[Pixel coordinate grounding data]
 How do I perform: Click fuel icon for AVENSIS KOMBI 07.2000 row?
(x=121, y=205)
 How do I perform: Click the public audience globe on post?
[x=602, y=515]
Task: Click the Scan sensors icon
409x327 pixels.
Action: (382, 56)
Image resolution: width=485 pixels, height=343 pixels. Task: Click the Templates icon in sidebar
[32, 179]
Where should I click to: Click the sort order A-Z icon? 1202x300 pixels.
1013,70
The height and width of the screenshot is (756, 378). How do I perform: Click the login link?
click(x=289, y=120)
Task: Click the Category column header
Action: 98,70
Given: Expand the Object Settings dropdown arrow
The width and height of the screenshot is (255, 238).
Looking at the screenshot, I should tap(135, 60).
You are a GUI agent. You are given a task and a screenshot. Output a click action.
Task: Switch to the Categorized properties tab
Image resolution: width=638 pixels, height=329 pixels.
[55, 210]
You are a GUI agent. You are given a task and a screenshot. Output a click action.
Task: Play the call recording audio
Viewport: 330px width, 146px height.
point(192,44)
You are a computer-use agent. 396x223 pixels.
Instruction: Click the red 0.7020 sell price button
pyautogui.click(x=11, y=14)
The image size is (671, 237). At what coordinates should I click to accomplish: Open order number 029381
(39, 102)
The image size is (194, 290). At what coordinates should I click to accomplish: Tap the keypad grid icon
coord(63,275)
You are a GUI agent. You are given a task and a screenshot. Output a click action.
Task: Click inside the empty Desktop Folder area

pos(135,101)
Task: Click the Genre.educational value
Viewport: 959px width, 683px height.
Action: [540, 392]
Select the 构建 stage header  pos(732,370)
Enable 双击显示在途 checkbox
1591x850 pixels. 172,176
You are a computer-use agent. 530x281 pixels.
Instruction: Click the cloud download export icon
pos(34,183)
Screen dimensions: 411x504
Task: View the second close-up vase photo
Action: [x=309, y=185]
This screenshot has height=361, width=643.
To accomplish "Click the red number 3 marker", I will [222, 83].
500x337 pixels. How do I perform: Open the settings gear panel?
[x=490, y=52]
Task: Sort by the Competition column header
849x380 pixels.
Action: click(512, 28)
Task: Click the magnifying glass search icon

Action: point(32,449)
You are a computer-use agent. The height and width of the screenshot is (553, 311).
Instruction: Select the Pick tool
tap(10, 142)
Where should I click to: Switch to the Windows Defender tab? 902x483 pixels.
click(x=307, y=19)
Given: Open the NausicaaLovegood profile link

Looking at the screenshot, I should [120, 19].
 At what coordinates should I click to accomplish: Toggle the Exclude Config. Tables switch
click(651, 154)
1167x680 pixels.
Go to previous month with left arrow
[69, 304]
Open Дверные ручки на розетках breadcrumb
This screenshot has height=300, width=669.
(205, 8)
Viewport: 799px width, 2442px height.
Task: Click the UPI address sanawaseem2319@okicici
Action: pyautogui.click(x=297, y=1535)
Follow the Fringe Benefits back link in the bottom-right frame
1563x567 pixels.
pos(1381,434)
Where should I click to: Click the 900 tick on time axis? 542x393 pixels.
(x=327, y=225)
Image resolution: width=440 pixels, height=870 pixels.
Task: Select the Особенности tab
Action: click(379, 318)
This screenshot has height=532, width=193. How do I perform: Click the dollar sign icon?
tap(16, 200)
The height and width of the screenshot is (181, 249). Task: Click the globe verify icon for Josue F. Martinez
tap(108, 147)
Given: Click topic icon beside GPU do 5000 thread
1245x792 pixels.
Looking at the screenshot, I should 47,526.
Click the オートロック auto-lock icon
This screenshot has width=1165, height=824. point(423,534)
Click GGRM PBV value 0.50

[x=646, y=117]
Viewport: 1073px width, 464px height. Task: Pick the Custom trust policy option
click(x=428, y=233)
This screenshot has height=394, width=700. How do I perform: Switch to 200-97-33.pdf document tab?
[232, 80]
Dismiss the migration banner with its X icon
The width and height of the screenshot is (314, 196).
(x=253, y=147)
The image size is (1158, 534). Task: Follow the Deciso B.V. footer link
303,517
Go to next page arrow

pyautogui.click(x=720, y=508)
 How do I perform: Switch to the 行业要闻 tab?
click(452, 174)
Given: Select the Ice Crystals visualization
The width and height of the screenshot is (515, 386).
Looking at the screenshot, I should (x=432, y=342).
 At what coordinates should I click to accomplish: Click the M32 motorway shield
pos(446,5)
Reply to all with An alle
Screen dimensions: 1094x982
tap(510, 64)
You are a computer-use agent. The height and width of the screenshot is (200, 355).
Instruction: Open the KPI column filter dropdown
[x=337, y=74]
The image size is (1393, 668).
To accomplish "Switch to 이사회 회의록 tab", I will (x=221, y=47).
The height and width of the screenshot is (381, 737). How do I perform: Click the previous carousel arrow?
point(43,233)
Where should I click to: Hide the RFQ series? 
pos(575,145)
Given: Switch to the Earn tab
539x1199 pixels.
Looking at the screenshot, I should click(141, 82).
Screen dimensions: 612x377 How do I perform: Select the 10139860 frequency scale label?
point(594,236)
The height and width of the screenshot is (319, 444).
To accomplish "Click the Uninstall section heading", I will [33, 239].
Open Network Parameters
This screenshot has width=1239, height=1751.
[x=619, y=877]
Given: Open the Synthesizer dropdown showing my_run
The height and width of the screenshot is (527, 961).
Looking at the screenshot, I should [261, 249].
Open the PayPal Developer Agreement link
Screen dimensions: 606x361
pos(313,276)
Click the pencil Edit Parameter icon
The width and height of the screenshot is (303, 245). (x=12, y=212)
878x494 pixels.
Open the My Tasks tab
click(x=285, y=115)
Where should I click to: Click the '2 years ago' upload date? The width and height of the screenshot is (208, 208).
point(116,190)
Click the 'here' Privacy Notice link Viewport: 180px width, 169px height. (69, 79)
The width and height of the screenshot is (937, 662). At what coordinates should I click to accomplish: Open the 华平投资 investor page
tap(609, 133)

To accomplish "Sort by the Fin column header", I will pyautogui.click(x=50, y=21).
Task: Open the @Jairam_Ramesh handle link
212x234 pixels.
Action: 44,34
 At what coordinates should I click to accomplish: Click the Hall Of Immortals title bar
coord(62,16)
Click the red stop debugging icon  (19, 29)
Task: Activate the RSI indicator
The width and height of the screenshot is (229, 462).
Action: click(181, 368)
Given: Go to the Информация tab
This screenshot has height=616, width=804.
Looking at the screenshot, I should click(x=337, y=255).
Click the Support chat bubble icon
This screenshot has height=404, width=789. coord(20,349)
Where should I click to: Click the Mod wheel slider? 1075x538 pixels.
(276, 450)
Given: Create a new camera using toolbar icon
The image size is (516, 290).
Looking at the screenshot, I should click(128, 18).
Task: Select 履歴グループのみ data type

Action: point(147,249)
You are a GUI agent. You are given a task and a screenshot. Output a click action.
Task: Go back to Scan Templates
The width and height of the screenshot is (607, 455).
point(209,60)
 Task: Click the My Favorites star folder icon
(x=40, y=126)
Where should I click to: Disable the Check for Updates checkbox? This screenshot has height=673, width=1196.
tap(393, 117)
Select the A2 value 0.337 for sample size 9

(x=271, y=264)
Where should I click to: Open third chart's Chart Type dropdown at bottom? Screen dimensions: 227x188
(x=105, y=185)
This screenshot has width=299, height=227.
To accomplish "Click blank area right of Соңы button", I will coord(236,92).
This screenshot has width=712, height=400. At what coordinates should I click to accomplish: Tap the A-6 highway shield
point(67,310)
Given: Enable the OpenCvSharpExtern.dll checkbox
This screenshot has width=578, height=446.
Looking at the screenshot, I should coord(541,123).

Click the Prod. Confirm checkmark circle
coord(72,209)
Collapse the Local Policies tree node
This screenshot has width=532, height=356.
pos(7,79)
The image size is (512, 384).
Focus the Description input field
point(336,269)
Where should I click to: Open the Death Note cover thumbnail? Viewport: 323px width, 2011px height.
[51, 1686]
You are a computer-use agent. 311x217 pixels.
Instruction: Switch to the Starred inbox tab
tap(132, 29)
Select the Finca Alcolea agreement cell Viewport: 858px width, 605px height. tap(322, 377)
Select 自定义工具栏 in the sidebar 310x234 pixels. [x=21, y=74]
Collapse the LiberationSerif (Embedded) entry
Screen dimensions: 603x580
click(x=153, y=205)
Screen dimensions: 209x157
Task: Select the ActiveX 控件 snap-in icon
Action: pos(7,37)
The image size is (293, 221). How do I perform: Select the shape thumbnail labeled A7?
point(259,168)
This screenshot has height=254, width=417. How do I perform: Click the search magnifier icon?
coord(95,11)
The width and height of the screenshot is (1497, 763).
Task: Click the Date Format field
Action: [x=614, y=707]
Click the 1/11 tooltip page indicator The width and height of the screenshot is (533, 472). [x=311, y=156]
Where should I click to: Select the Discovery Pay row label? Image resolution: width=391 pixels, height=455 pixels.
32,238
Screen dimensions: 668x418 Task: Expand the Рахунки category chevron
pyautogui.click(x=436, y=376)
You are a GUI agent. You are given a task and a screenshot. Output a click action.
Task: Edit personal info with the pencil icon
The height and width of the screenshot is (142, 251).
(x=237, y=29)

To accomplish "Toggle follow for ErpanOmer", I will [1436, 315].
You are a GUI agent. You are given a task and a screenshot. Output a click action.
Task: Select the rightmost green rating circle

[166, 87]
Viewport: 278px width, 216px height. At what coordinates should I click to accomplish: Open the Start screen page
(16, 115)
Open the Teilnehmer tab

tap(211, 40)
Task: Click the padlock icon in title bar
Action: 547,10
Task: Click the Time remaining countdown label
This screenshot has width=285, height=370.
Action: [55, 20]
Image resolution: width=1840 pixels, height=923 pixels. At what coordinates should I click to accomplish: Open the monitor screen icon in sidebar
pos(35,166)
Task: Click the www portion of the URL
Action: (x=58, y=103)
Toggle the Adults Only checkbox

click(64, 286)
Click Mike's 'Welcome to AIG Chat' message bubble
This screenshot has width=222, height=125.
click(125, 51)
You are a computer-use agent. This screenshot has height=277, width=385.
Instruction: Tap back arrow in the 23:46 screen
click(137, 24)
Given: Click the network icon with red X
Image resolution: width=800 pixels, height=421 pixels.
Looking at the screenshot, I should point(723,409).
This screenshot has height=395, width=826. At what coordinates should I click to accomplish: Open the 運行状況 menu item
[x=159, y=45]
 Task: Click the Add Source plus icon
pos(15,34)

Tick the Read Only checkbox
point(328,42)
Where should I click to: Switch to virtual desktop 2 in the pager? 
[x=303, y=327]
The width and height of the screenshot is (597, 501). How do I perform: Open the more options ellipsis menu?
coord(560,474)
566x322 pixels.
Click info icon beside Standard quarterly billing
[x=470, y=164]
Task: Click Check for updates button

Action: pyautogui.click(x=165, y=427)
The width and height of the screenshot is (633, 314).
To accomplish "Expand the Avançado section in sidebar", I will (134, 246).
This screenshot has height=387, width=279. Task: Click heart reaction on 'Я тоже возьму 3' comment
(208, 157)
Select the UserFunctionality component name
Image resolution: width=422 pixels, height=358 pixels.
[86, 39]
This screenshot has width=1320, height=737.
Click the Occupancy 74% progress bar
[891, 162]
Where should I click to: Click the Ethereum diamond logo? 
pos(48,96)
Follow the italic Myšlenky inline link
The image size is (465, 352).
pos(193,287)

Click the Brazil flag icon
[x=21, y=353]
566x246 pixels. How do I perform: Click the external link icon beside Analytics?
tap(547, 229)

Your assignment :: Repeat each line of the data above, exactly as it appears, from the first through the line that contains "Task: Play the call recording audio".

Task solution ::
 How do I perform: Click fuel icon for AVENSIS KOMBI 07.2000 row?
(x=121, y=205)
 How do I perform: Click the public audience globe on post?
[x=602, y=515]
Task: Click the Scan sensors icon
409x327 pixels.
Action: (382, 56)
Image resolution: width=485 pixels, height=343 pixels. Task: Click the Templates icon in sidebar
[32, 179]
Where should I click to: Click the sort order A-Z icon? 1202x300 pixels.
1013,70
The height and width of the screenshot is (756, 378). How do I perform: Click the login link?
click(x=289, y=120)
Task: Click the Category column header
Action: 98,70
Given: Expand the Object Settings dropdown arrow
The width and height of the screenshot is (255, 238).
Looking at the screenshot, I should tap(135, 60).
You are a GUI agent. You are given a task and a screenshot. Output a click action.
Task: Switch to the Categorized properties tab
Image resolution: width=638 pixels, height=329 pixels.
[55, 210]
You are a GUI agent. You are given a task and a screenshot. Output a click action.
Task: Play the call recording audio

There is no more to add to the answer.